#### SOAL TERTULIS 1:
Tuliskan ulang bagian bacaan tentang krisis Turki-Rusia dari "Pada Selasa 24" sampai dengan "Rusia di Suriah.", sama persis kata demi kata.
#### SOAL TERTULIS 2:
Menurut bacaan tentang krisis Turki-Rusia, berapa rakyat sipil yang tewas dan luka-luka akibat pengeboman Rusia di wilayah Suriah dekat perbatasan Turki?
#### SOAL TERTULIS 3:
Sebutkan semua tindakan Rusia terhadap Turki yang disebut pada paragraf pertama bacaan tentang krisis Turki-Rusia sebagai reaksi atas penembakan jet tempurnya, tidak termasuk pernyataan Putin.

#### BACAAN:
==*==

Krisis Turki-Rusia, Akankah Berlanjut?


by Sitaresmi S Soekanto (Doktor Ilmu Politik UI)

Pada Selasa 24 November 2015,  Angkatan udara Turki menembak jatuh jet tempur Sukhoi Su-24 milik Rusia di wilayah perbatasan Turki-Suriah. Kantor kepresidenan Turki mengumumkan bahwa Angkatan udara Turki sudah memberikan peringatan berkali kali pada pesawat jet Rusia yang melintasi wilayah udara Turki. Presiden Rusia, Vladimir Putin pun bereaksi keras dan mengatakan penembakan tersebut sebagai sebuah kejahatan serta mengancam tidak akan membiarkan hal tersebut begitu saja. Rusia pun segera melarang warganya bepergian ke Turki lalu berencana sejak 1 Desember akan menghentikan ekspor gas alam dan minyak mentah. Selain itu Rusia sebagai bentuk reaksi atas insiden tersebut, Rusia segera menempatkan rudal-rudal anti jet serta senjata senjata mutakhirnya di perbatasan Turki sebagai ‘warning’ agar Turki dan negara-negara lainnya tidak mengintervensi aksi militer angkatan udara Rusia di Suriah.

Erdogan menegaskan bahwa Turki hanya melindungi kedaulatan dan keamanan segenap wilayah negaranya serta tidak ingin memicu ketegangan dan perselisihan. Turki juga menyatakan siap berdialog untuk menciptakan perdamaian. Ketika Rusia meminta penjelasan Turki terkait insiden penembakan SU-24 Turki pun menjawabnya dengan segera merilis bukti rekaman peringatan terhadap pilot Rusia. Pernyataan keras Putin menyusul terjadinya penembakan pesawat (Koran Sindo, Kamis 27 November 2015) bahwa ia merasa ditusuk dari belakang oleh Turki, juga dijawab dengan lugas dan tegas oleh Erdogan yang melarang Putin berdusta karena faktanya daerah Turkmendagi di wilayah Suriah tidak ada ISIS. Sebab sebagai anggota NATO Turki juga memerangi ISIS dan Turki tahu persis bahwa kawasan tersebut bertempat tinggal orang Suriah keturunan Turki yang disebut sebagai Turkmen dan gunung Turkmen adalah semacam perisai di perbatasan Turki. Etnis Turki yang disebut sebagai Turkmen memang ada di beberapa negara, termasuk di Suriah.

Bahkan dalam beberapa hari ini sebagaimana diberitakan di situs-situs berita di Turki. Rusia mulai membombardir lagi wilayah Suriah yang berdekatan dengan perbatasan Turki dan target yang terkena rudal-rudal pesawat tempur adalah wilayah pemukiman. Akibatnya 12 rakyat sipil tewas dan 20 orang lainnya luka-luka. Truk-truk pengangkut bantuan logistik pun tak luput pula menjadi sasaran kebrutalan Rusia. Maka pertanyaannya bila ingin melawan kaum milisi ISIS mengapa rakyat sipil yang tidak berdosa yang kembali menjadi sasaran? Sementara kaum milisi ISIS aman-aman saja di daerah basisnya.

==*==

#### DAFTAR CATATAN:

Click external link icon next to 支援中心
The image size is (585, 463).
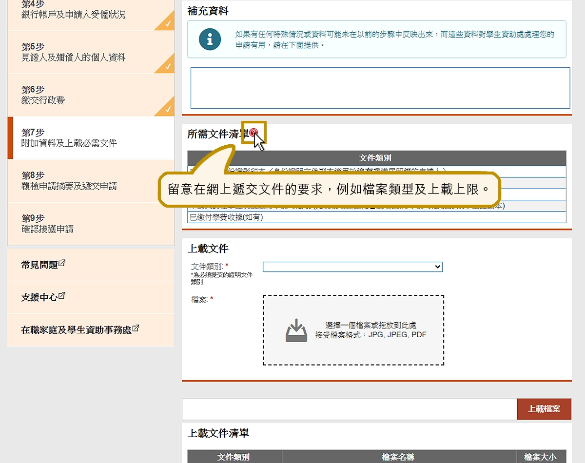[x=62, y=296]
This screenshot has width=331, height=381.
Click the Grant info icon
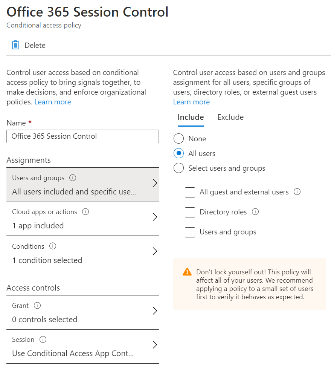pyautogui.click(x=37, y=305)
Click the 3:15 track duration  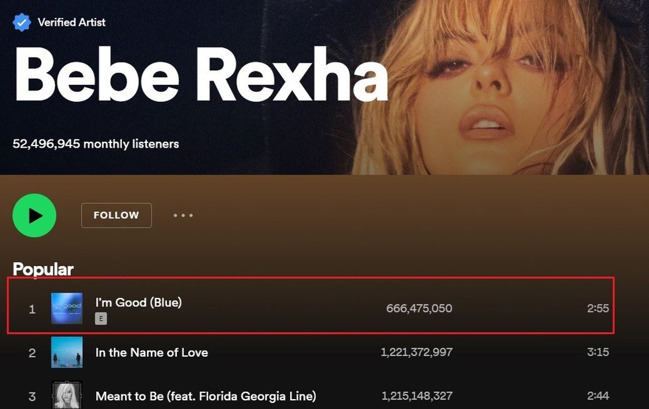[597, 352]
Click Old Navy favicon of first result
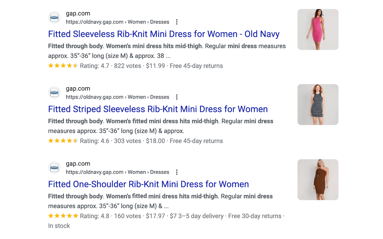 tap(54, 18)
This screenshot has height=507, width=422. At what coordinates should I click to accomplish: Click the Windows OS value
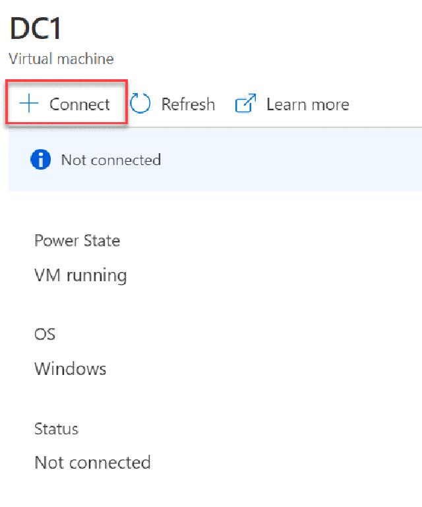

==*==

#### JAWABAN 1:
Pada Selasa 24 November 2015,  Angkatan udara Turki menembak jatuh jet tempur Sukhoi Su-24 milik Rusia di wilayah perbatasan Turki-Suriah. Kantor kepresidenan Turki mengumumkan bahwa Angkatan udara Turki sudah memberikan peringatan berkali kali pada pesawat jet Rusia yang melintasi wilayah udara Turki. Presiden Rusia, Vladimir Putin pun bereaksi keras dan mengatakan penembakan tersebut sebagai sebuah kejahatan serta mengancam tidak akan membiarkan hal tersebut begitu saja. Rusia pun segera melarang warganya bepergian ke Turki lalu berencana sejak 1 Desember akan menghentikan ekspor gas alam dan minyak mentah. Selain itu Rusia sebagai bentuk reaksi atas insiden tersebut, Rusia segera menempatkan rudal-rudal anti jet serta senjata senjata mutakhirnya di perbatasan Turki sebagai ‘warning’ agar Turki dan negara-negara lainnya tidak mengintervensi aksi militer angkatan udara Rusia di Suriah.

#### JAWABAN 2:
12 rakyat sipil tewas dan 20 orang lainnya luka-luka.

#### JAWABAN 3:
- Melarang warganya bepergian ke Turki
- Berencana menghentikan ekspor gas alam dan minyak mentah sejak 1 Desember
- Menempatkan rudal-rudal anti jet serta senjata-senjata mutakhirnya di perbatasan Turki